Depuis de nombreuses années, et au-delà de la limitation des taux de CO2 - qui lui n’est pas un polluant -, la réglementation européenne impose des normes d’émission de rejets polluants locaux de plus en plus sévères. Ce sont les normes Euro. La première norme Euro 1 est entrée en vigueur le 1er janvier 1993.

Nous vivons depuis le 1er janvier 2011 sous l’empire de la norme Euro 5 qui a surtout divisé par cinq le taux d’émission de particules des moteurs diesel.

À partir du 1er septembre 2014 pour les nouveaux modèles et du 1er septembre 2015 pour tous les véhicules, de nouvelles normes plus sévères en matière d’émissions de NOx seront imposées. Au prix de technologies compliquées, coûteuses et fragiles (Nox Trap ou Réduction catalytique sélective), les constructeurs devront mettre sur le marché des véhicules dont le taux d’émission de NOx sera divisé par plus de deux par rapport à la norme Euro 5. Ces nouvelles technologies viendront renchérir sensiblement le prix des véhicules neufs de 800 à 1 000 €, ce qui pénalisera les petits véhicules diesel qui deviendront ainsi beaucoup moins compétitifs par rapport aux motorisations essence.

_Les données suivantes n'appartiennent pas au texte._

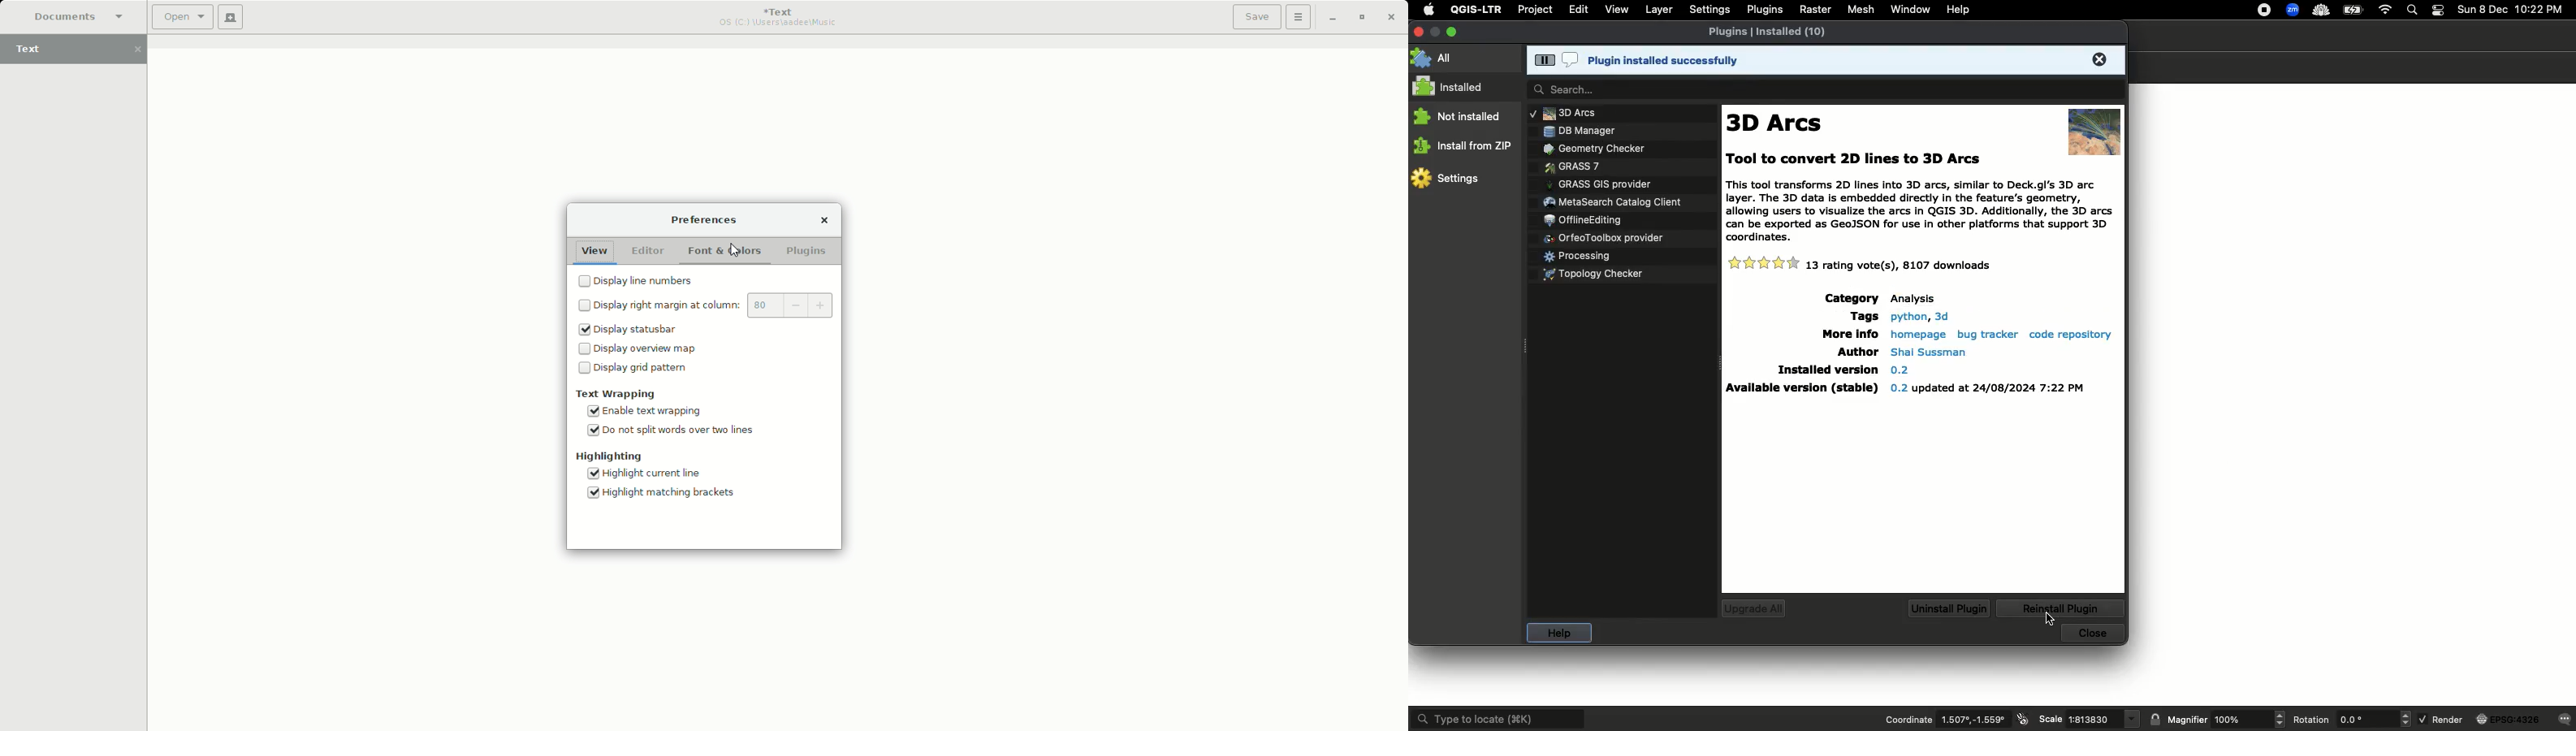  What do you see at coordinates (1915, 298) in the screenshot?
I see `analysis` at bounding box center [1915, 298].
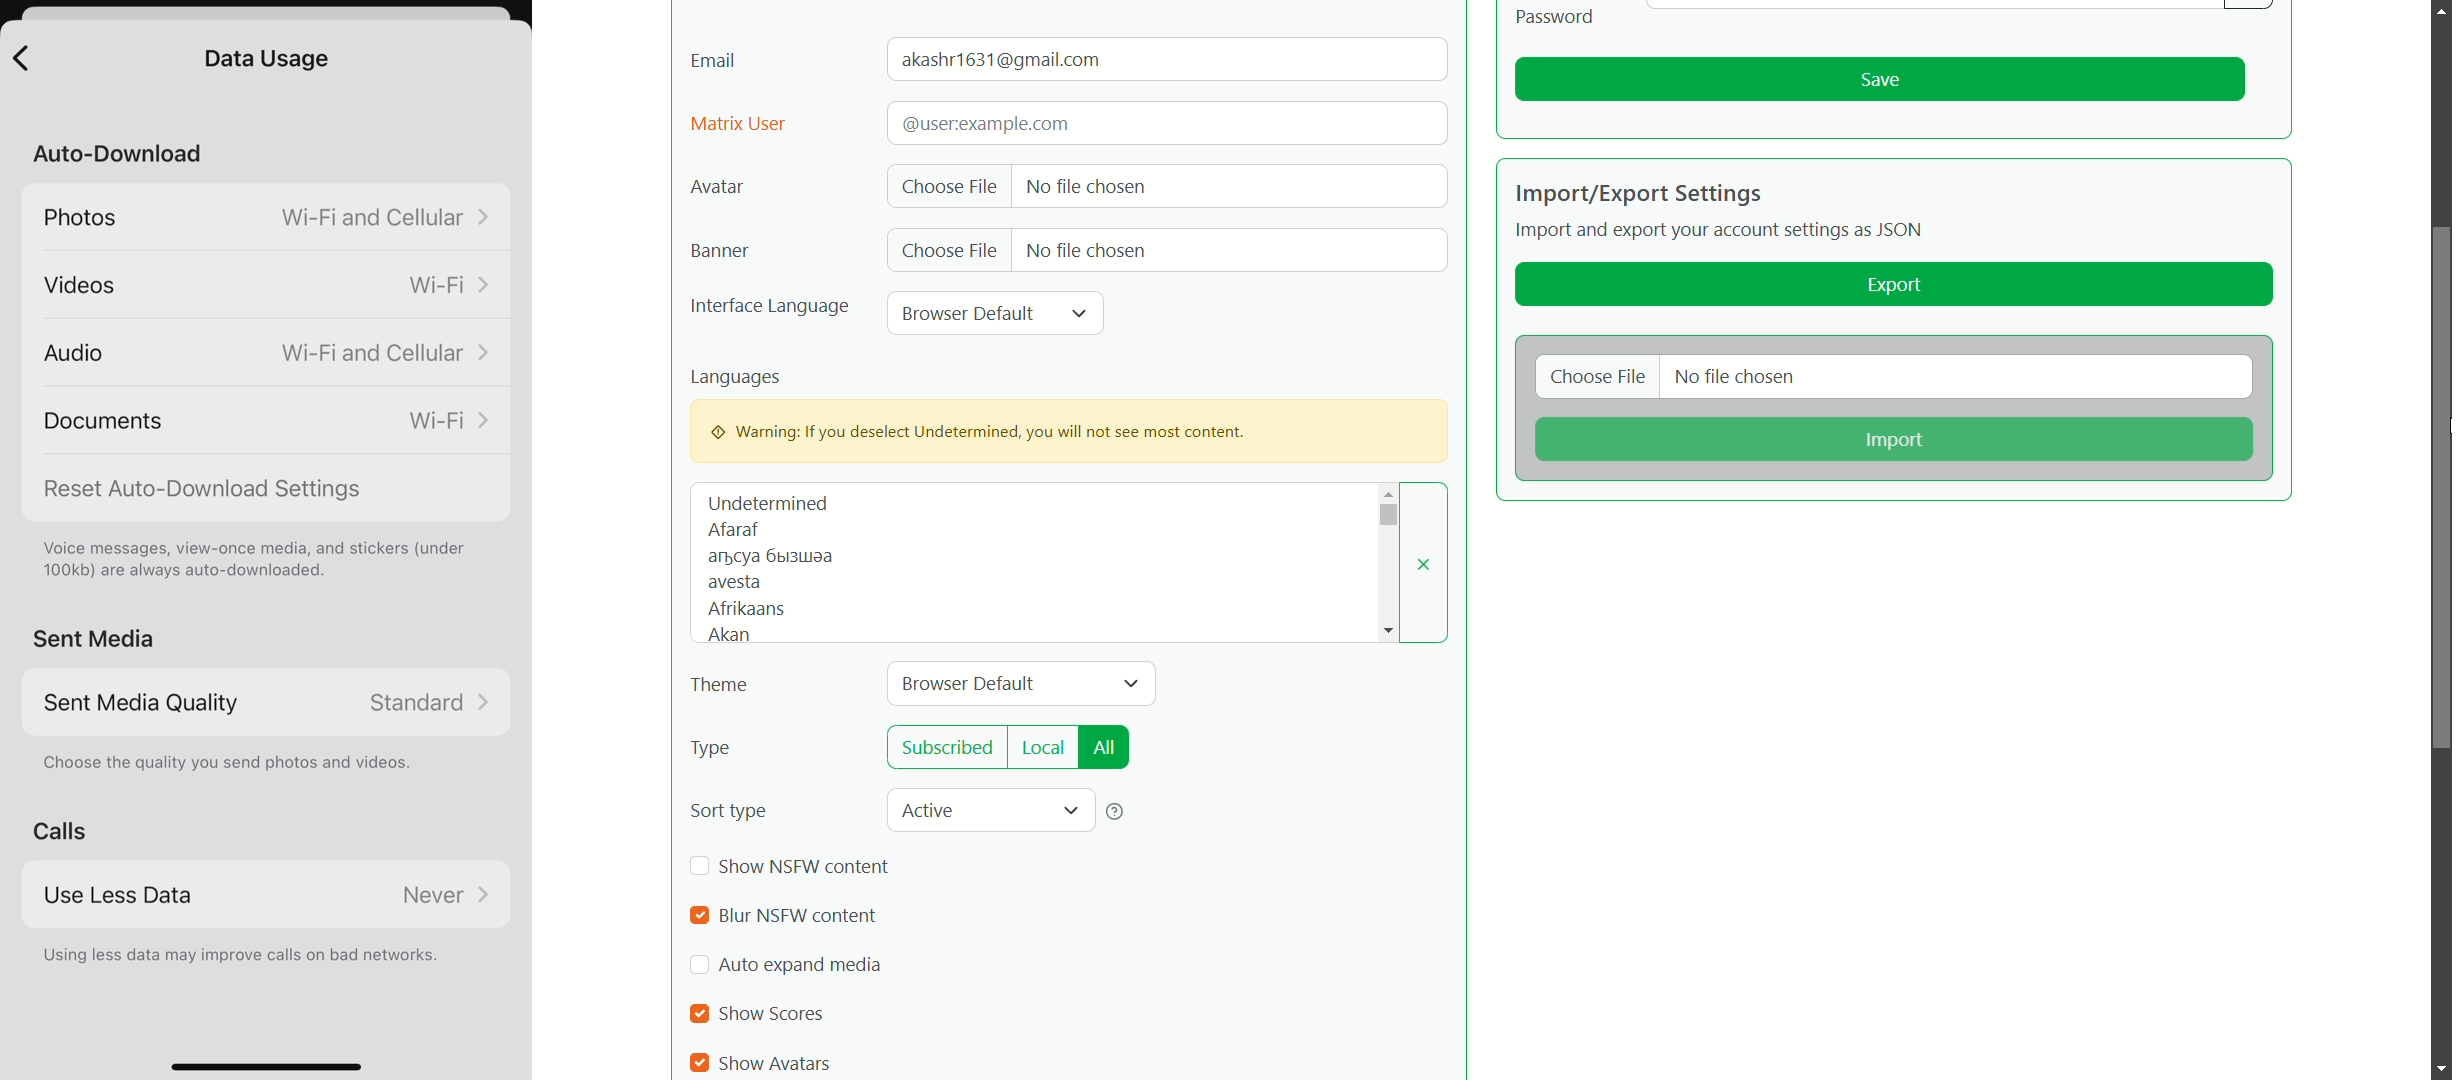 Image resolution: width=2464 pixels, height=1092 pixels. I want to click on all, so click(1104, 748).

Pour une citadine au prix de 15 000 € par exemple, la conséquence sera loin d’être négligeable. Le recul du diesel sera donc être massif sur ces petits segments. On estime, chez PSA, que les motorisations essence pourraient représenter 70 à 80 % des ventes dans la catégorie des voitures urbaines après l’entrée en vigueur de la norme Euro 6. D’ores et déjà Renault, PSA et Toyota ne proposent plus de motorisation diesel sur leurs petits modèles de type Twingo ou C1.

Nous allons assister à une répartition plus franche et plus logique du marché entre des petits véhicules à essence pour les petits et moyens rouleurs, et des véhicules à motorisation diesel pour des véhicules plus importants et plus chers destinés à parcourir de plus longues distances.

Il reste cependant une inconnue : les motorisations essence, devenant aussi sophistiquées que les motorisations diesel, risquent de voir leurs taux de panne et leurs coûts d’entretien s’approcher de ceux des moteurs à gazole modernes qui ressemblent de plus en plus à de véritables usines à gaz.

La polémique sur les émissions de particules semblait close, les moteurs diesel équipés de coûteux filtres à particules étant désormais annoncés comme « propres ». Pas de chance, c’est maintenant au tour des motorisations à essence de poser des problèmes d’émissions de particules. En effet, les nouvelles motorisations à essence dites à injection directe émettraient dix fois plus de particules fines que les nouveaux moteurs diesel selon une étude du TÜV Nord publiée en Allemagne en 2013. La solution passerait par l’adoption de filtres à particules pour moteurs à essence, une modification qui coûterait de 40 à 130 € par voiture. Encore de beaux débats et de belles polémiques pour les années à venir.